Exercise aim = Each line below needs to be restated word for word.

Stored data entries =
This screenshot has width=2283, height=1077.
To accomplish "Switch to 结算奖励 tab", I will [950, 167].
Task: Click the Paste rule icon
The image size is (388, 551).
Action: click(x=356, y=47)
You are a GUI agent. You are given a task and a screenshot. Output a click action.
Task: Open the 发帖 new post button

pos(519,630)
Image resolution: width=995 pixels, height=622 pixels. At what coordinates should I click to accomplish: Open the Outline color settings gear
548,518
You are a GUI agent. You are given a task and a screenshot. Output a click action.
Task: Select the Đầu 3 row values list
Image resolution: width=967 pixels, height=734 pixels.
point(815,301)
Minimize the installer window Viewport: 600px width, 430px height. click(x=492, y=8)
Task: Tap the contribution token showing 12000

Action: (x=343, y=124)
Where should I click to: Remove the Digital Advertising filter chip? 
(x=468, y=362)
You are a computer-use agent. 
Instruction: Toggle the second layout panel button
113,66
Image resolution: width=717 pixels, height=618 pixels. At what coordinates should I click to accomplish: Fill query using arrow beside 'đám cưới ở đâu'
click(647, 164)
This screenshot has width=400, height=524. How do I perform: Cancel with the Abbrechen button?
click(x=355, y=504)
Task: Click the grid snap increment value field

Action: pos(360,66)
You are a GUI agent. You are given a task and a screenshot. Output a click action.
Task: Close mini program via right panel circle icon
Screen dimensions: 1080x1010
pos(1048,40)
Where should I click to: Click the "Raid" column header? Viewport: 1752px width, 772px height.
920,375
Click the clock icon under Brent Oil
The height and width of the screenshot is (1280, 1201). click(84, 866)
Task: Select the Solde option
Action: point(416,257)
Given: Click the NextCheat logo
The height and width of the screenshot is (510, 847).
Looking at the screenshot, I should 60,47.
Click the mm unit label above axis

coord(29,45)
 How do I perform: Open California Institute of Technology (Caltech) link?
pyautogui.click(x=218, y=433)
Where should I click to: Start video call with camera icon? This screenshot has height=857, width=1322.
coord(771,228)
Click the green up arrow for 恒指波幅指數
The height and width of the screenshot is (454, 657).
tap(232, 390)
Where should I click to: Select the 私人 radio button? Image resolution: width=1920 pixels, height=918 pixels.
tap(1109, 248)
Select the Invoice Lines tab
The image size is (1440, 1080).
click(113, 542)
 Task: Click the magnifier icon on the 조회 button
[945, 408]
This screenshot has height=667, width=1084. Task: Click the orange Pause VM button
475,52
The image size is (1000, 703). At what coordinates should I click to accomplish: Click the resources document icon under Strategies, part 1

Answer for the task =
This screenshot has width=2283, height=1077.
To accomplish "Switch to 结算奖励 tab", I will [950, 167].
Task: Click the Paste rule icon
The image size is (388, 551).
Action: click(x=356, y=47)
You are a GUI agent. You are given a task and a screenshot. Output a click action.
Task: Open the 发帖 new post button

pos(519,630)
Image resolution: width=995 pixels, height=622 pixels. At what coordinates should I click to accomplish: Open the Outline color settings gear
548,518
You are a GUI agent. You are given a task and a screenshot. Output a click action.
Task: Select the Đầu 3 row values list
Image resolution: width=967 pixels, height=734 pixels.
point(815,301)
Minimize the installer window Viewport: 600px width, 430px height. click(x=492, y=8)
Task: Tap the contribution token showing 12000

Action: (x=343, y=124)
Where should I click to: Remove the Digital Advertising filter chip? 
(x=468, y=362)
You are a computer-use agent. 
Instruction: Toggle the second layout panel button
113,66
Image resolution: width=717 pixels, height=618 pixels. At what coordinates should I click to accomplish: Fill query using arrow beside 'đám cưới ở đâu'
click(647, 164)
This screenshot has width=400, height=524. How do I perform: Cancel with the Abbrechen button?
click(x=355, y=504)
Task: Click the grid snap increment value field

Action: pos(360,66)
You are a GUI agent. You are given a task and a screenshot. Output a click action.
Task: Close mini program via right panel circle icon
Screen dimensions: 1080x1010
pos(1048,40)
Where should I click to: Click the "Raid" column header? Viewport: 1752px width, 772px height.
920,375
Click the clock icon under Brent Oil
The height and width of the screenshot is (1280, 1201). click(84, 866)
Task: Select the Solde option
Action: point(416,257)
Given: Click the NextCheat logo
The height and width of the screenshot is (510, 847).
Looking at the screenshot, I should 60,47.
Click the mm unit label above axis

coord(29,45)
 How do I perform: Open California Institute of Technology (Caltech) link?
pyautogui.click(x=218, y=433)
Where should I click to: Start video call with camera icon? This screenshot has height=857, width=1322.
coord(771,228)
Click the green up arrow for 恒指波幅指數
The height and width of the screenshot is (454, 657).
tap(232, 390)
Where should I click to: Select the 私人 radio button? Image resolution: width=1920 pixels, height=918 pixels.
tap(1109, 248)
Select the Invoice Lines tab
The image size is (1440, 1080).
click(113, 542)
 Task: Click the magnifier icon on the 조회 button
[945, 408]
This screenshot has height=667, width=1084. Task: Click the orange Pause VM button
475,52
The image size is (1000, 703). At what coordinates should I click to accomplish: Click the resources document icon under Strategies, part 1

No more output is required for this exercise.